Jake is driving Cassandra, a woman he is not sleeping with and has maybe dated a couple of times in the last six months, 300 miles to visit her mother in the country. Jake likes the English countryside because he’s a tourist, but he doesn’t seem to like Cassandra a great deal, and what the whole not sleeping with her, I can’t quite work out why he didn’t turn the car around for London when she finally dropped the 300 miles on him. It’s a good thing he didn’t, because at Cassandra’s mum’s house Jake meets Eve, the love of his life.
For reasons that will serve the plot but make very little sense, it’s somehow important that, while Eve is Cassandra’s mother, this is kept secret from Jake. It vaguely feels as though Eve is being treated badly, and needs someone to love her and rescue her from her wicked mother.
Cassandra isn’t really wicked, she just wasn’t that great at getting along with her family. Yes, she gave up baby Eve to a couple next door who seemed quite nice (but weren’t), and never told her mother that she’d had a baby until she had a medical scare and thought it might be a good idea to have Eve on hand if she needed a donor for something. While Eve observes early on that Cassandra and her mother are alike in their selfishness and stubbornness, the book makes it clear that Cassandra is mostly the villain, and everyone mostly likes the grandmother.
Eve is attracted to Jake, and tortures herself about falling for her mother’s boyfriend, and how she’d never get a boyfriend like Jake when someone as beautiful as her mother is around. She also has a hang-up about her deceased father, who was Cuban. This revealed as if it is some kind of stigma, and I don’t understand why. Racism, probably.
Eve is prickly. She teaches at the local school, looks after a nice old horse and her grandmother, but seems to do it all with this kind of cringing Cinderella~ishness that I didn’t understand. No one was taking advantage of her, and she didn’t need rescue. I didn’t think Eve was at all obliged to like her mother, because while objectively I don’t think Cassandra did anything wrong, I think Eve had the right to hate her. Sure, it would have been bad form to steal Jake for revenge, but Jake did most of the chasing, so Eve got to fall in love and only feel slightly dirty about it.

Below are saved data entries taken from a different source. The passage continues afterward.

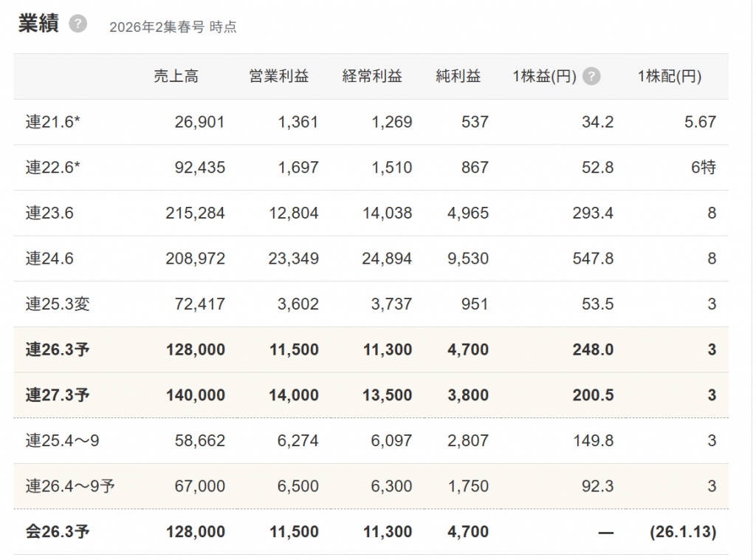The width and height of the screenshot is (756, 560).
Task: Click the 連26.4〜9予 row label
Action: pos(70,486)
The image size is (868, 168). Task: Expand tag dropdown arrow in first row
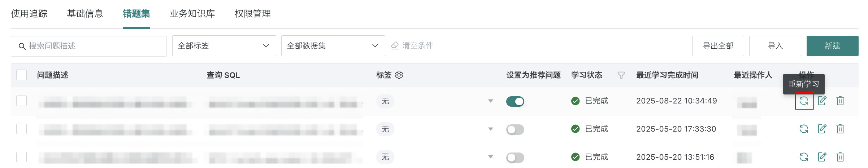point(491,101)
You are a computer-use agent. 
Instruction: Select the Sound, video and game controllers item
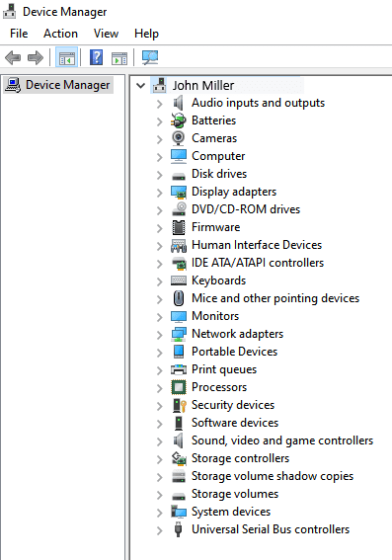[282, 440]
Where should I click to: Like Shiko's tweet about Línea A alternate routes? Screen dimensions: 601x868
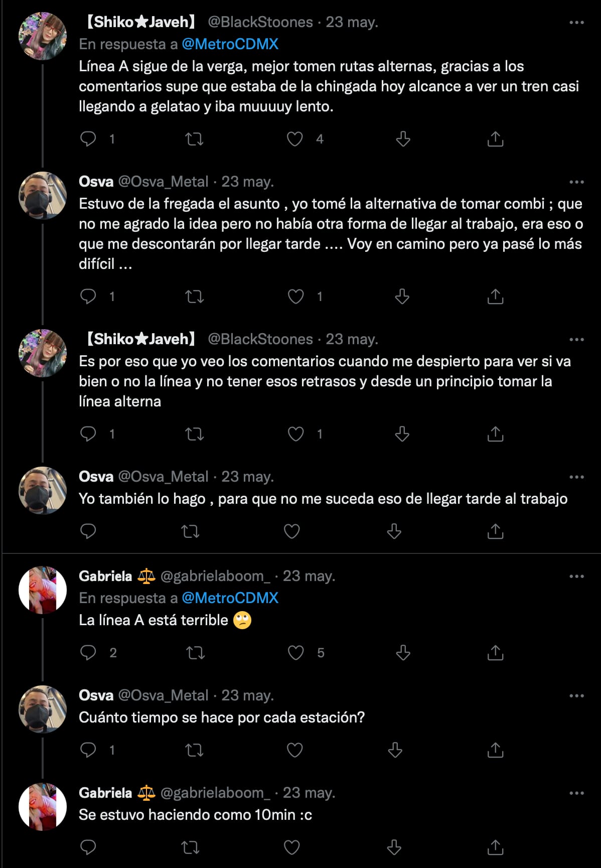click(x=294, y=139)
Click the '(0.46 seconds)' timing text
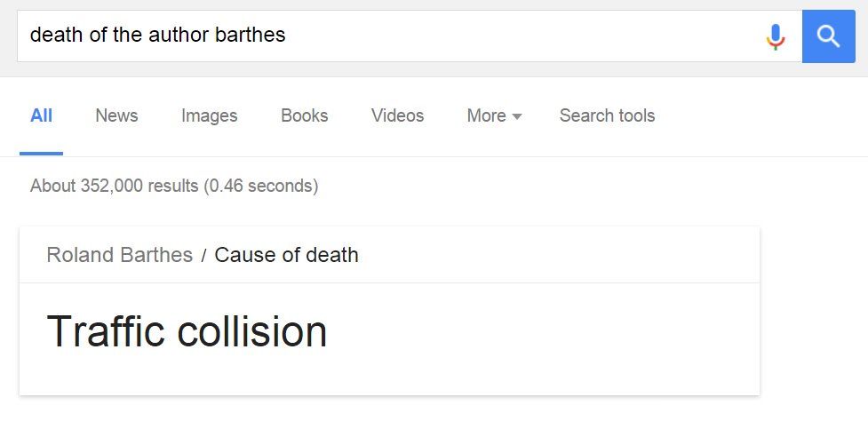Screen dimensions: 868x429 (x=260, y=186)
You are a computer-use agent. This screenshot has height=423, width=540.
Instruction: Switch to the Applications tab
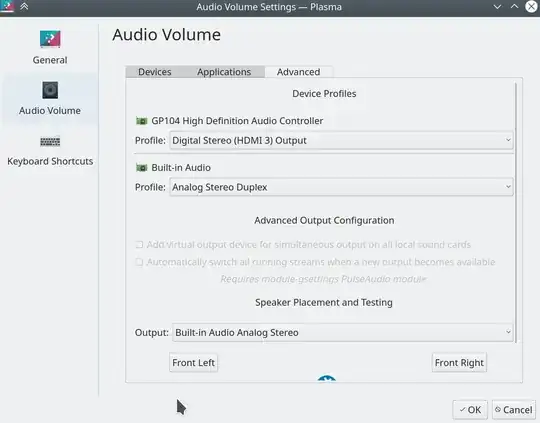[224, 72]
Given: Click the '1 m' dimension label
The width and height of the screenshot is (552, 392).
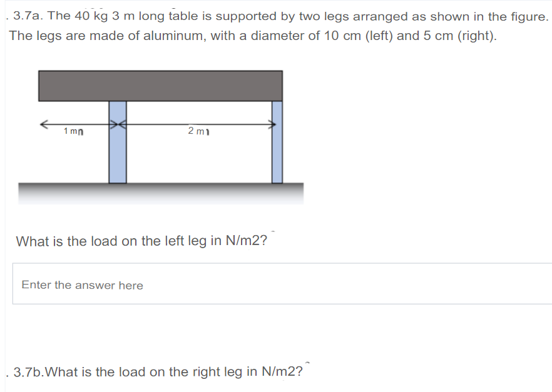Looking at the screenshot, I should coord(71,131).
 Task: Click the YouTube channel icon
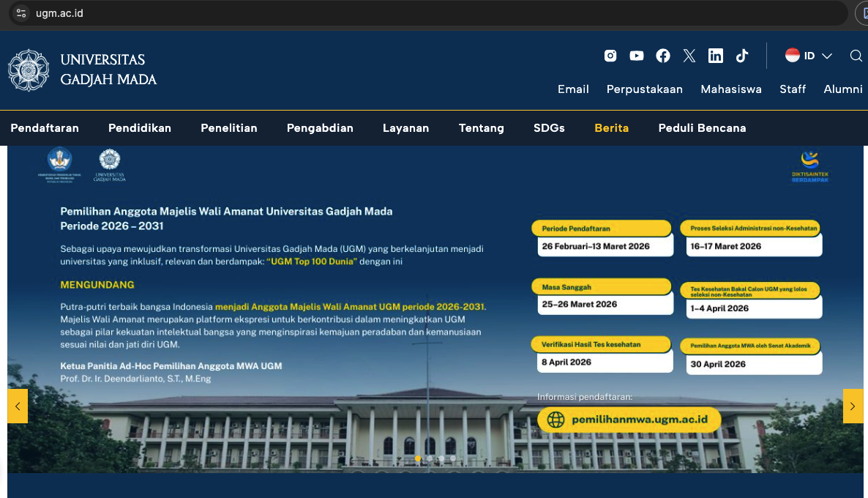(636, 55)
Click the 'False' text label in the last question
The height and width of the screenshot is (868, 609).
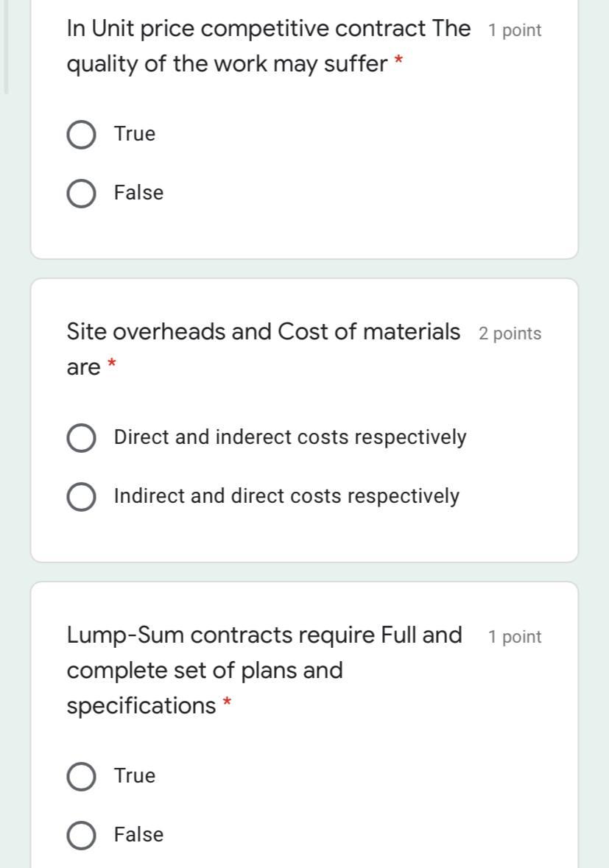click(x=139, y=834)
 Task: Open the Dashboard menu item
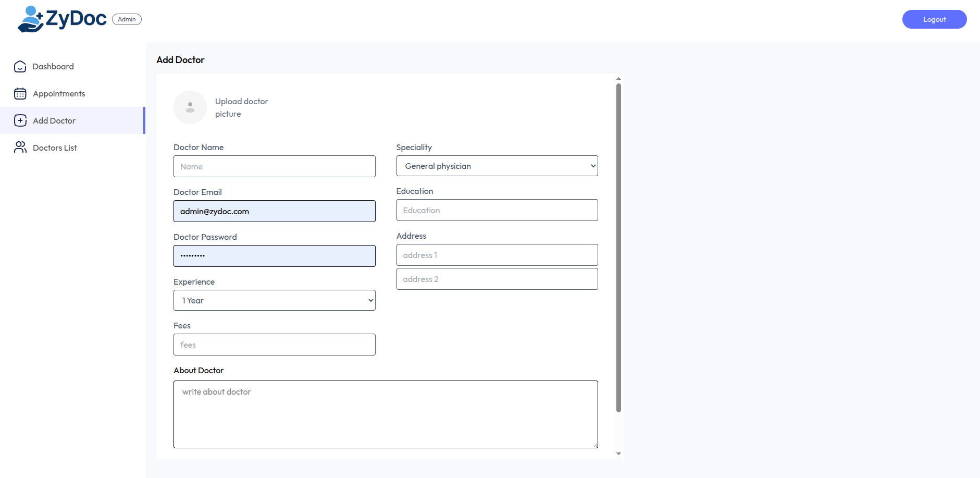pos(53,67)
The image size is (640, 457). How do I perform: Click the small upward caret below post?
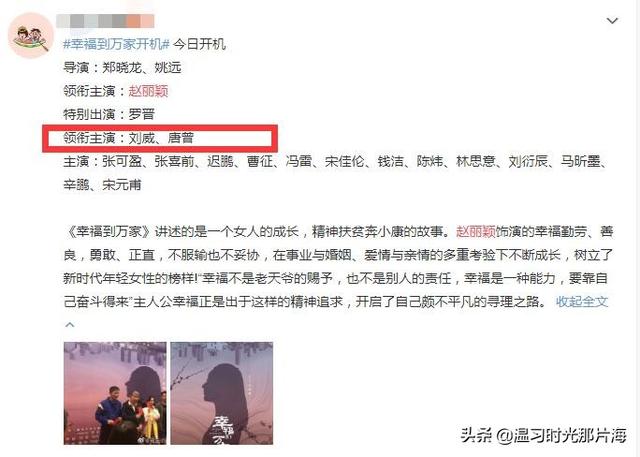click(70, 325)
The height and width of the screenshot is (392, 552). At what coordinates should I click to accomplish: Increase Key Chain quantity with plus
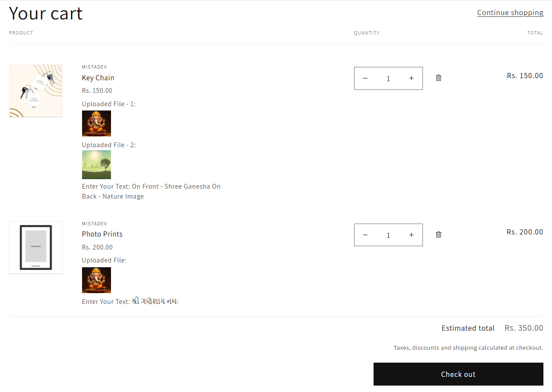pos(411,78)
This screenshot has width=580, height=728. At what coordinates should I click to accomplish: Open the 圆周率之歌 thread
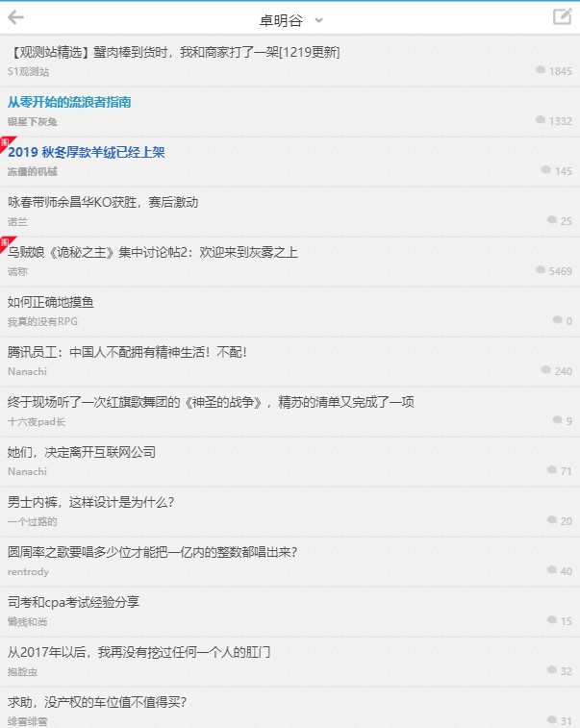point(152,552)
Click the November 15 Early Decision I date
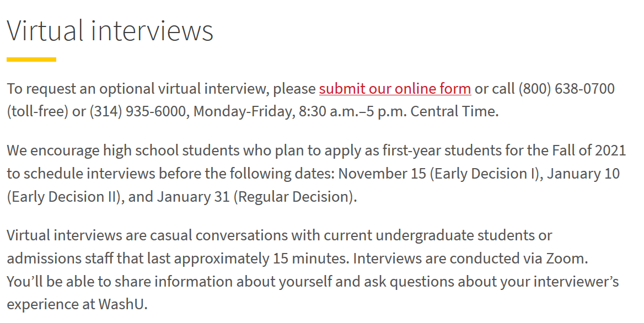644x323 pixels. [x=438, y=174]
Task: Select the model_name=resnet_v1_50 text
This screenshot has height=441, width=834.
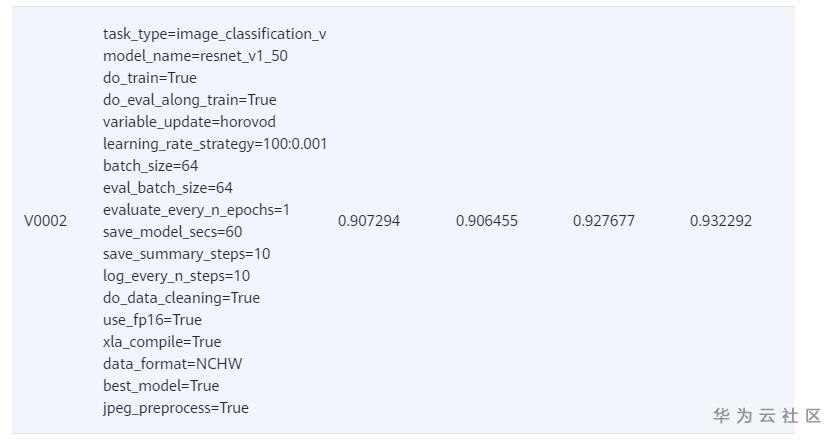Action: (195, 56)
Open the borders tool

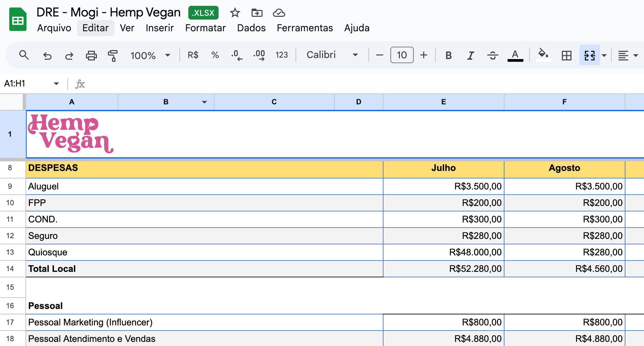(566, 55)
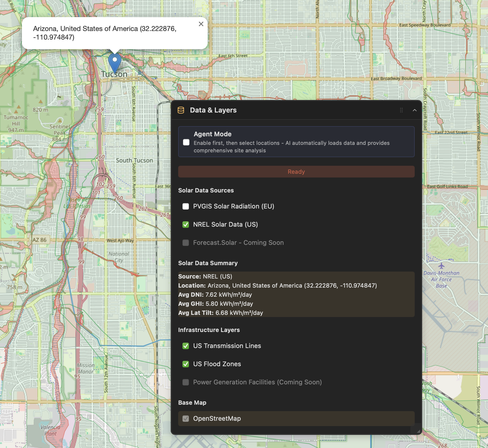Toggle the OpenStreetMap base map checkbox

tap(186, 419)
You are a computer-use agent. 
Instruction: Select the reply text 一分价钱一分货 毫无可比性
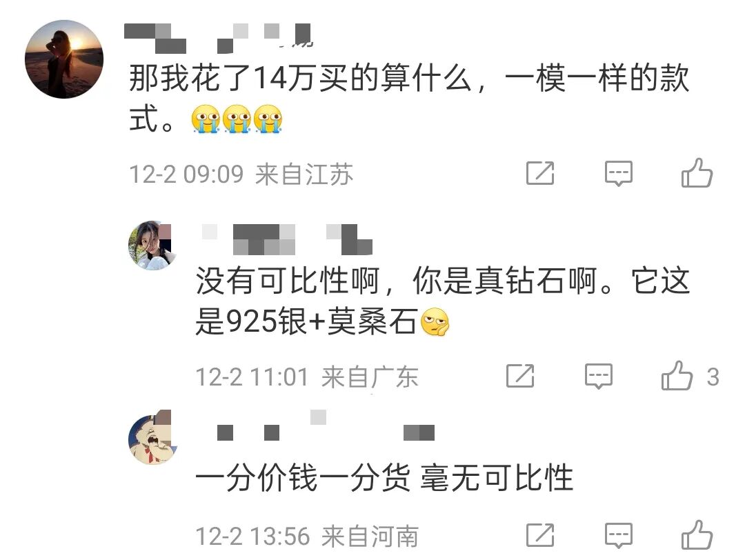pyautogui.click(x=384, y=477)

Jake’s family are rich and he’s rich and he lives in paradise. Apart from wondering what had attracted him to Cassandra in the first place, and what bent him so out of shape about not being told that Eve is Cassandra’s daughter (which, how is it his business what’s going on in their family anyway?), he comes across as a fairly pleasant and relatively low-key for a Harlequin Presents hero.
This was a fun read, but it didn’t always make a lot of sense.